--- start of Data lines ---

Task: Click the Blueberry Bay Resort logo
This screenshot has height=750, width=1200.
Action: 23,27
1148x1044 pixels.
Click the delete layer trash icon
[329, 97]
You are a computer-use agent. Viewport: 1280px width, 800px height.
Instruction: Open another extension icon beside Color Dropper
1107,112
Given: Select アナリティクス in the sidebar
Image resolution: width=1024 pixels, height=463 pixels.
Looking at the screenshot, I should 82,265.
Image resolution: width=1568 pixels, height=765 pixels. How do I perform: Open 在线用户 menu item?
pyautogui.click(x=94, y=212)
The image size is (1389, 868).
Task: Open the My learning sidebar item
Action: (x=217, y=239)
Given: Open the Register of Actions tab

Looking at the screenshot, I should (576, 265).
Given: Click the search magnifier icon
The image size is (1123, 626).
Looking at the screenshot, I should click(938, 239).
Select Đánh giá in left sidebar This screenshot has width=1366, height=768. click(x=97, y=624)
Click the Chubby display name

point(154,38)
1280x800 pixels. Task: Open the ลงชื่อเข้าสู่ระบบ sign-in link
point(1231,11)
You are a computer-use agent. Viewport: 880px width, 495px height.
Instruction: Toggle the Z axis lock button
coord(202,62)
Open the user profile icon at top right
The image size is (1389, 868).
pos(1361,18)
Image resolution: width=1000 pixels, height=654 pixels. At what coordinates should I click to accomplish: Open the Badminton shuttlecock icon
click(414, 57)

--- end of Data lines ---

Copy the entries above verbatim, starting at the line with "You are a computer-use agent. Viewport: 1280px" and ending at the line with "Looking at the screenshot, I should click(938, 239).", both included.

You are a computer-use agent. Viewport: 1280px width, 800px height.
Instruction: Open another extension icon beside Color Dropper
1107,112
Given: Select アナリティクス in the sidebar
Image resolution: width=1024 pixels, height=463 pixels.
Looking at the screenshot, I should 82,265.
Image resolution: width=1568 pixels, height=765 pixels. How do I perform: Open 在线用户 menu item?
pyautogui.click(x=94, y=212)
The image size is (1389, 868).
Task: Open the My learning sidebar item
Action: (x=217, y=239)
Given: Open the Register of Actions tab

Looking at the screenshot, I should (576, 265).
Given: Click the search magnifier icon
The image size is (1123, 626).
Looking at the screenshot, I should click(938, 239).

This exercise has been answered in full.